» Data records:
=====
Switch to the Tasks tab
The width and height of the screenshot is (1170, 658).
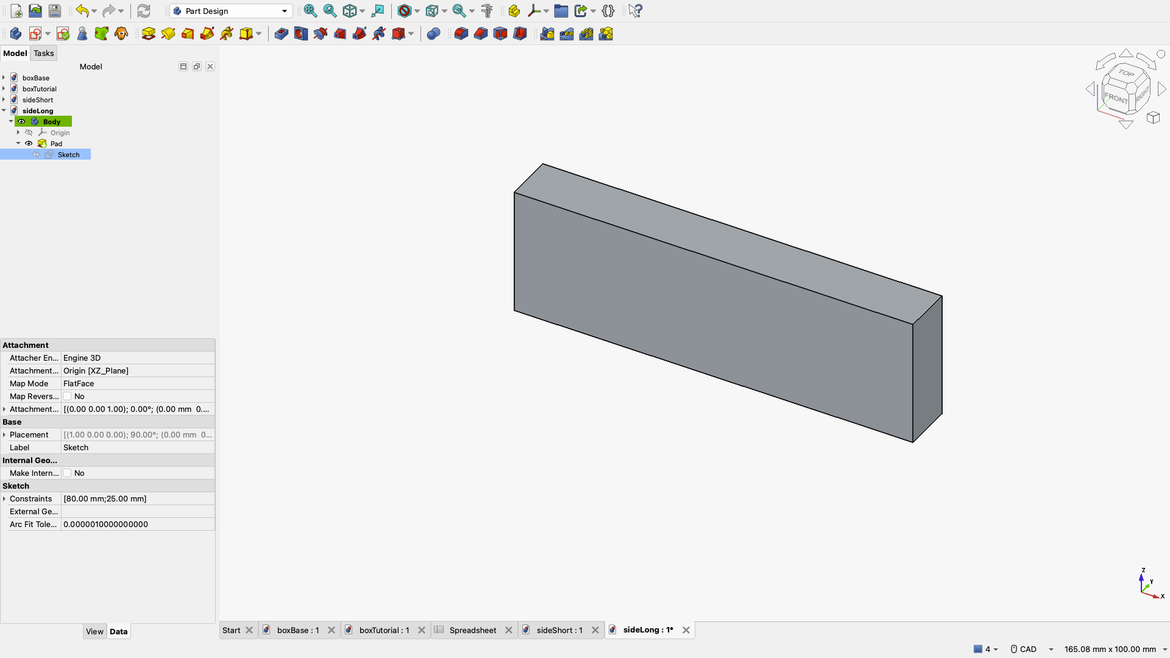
=====
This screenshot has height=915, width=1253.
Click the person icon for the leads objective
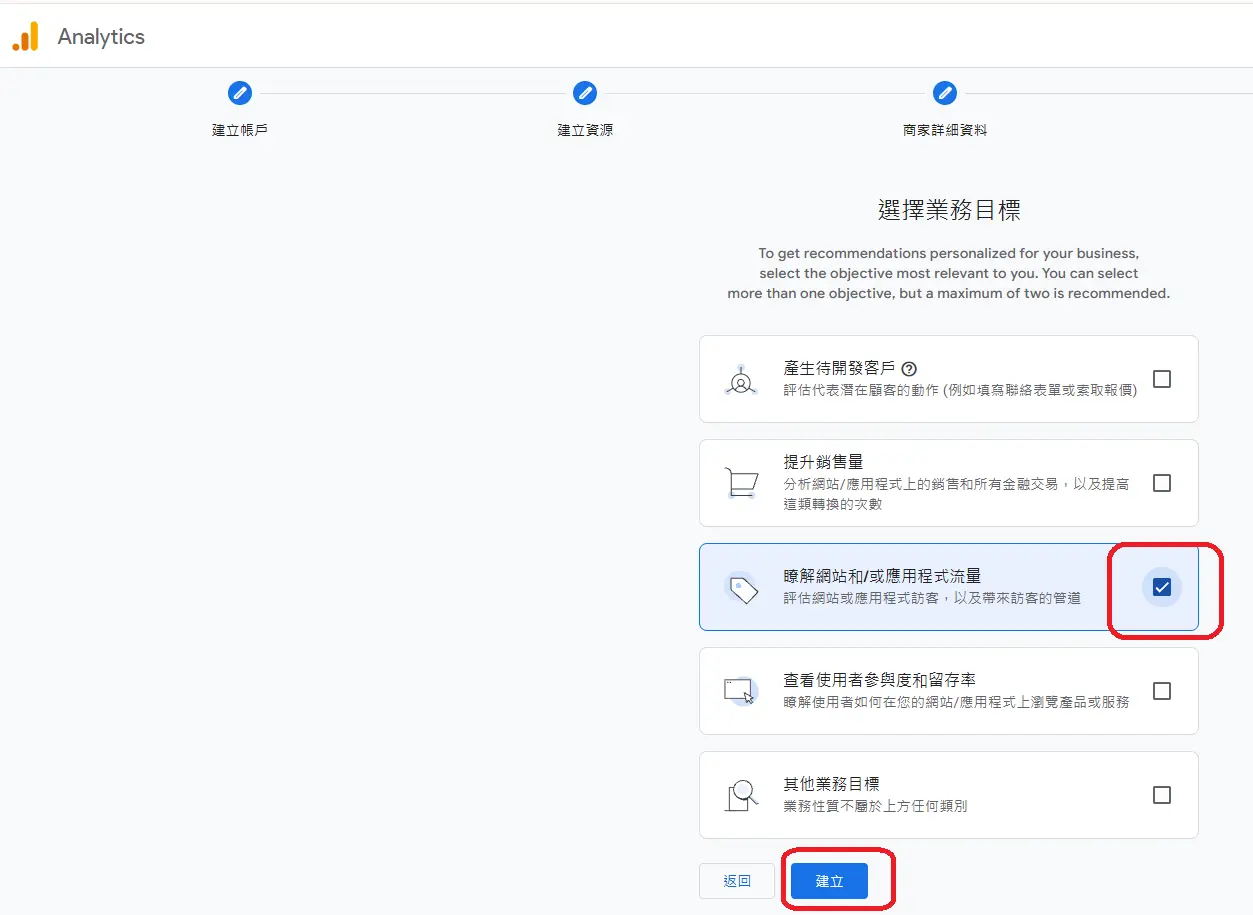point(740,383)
=====
» Exercise directions: Every line in the listing that holds "width" belongs in the answer.

» Answer:
The width and height of the screenshot is (1170, 658).
This screenshot has height=915, width=1253.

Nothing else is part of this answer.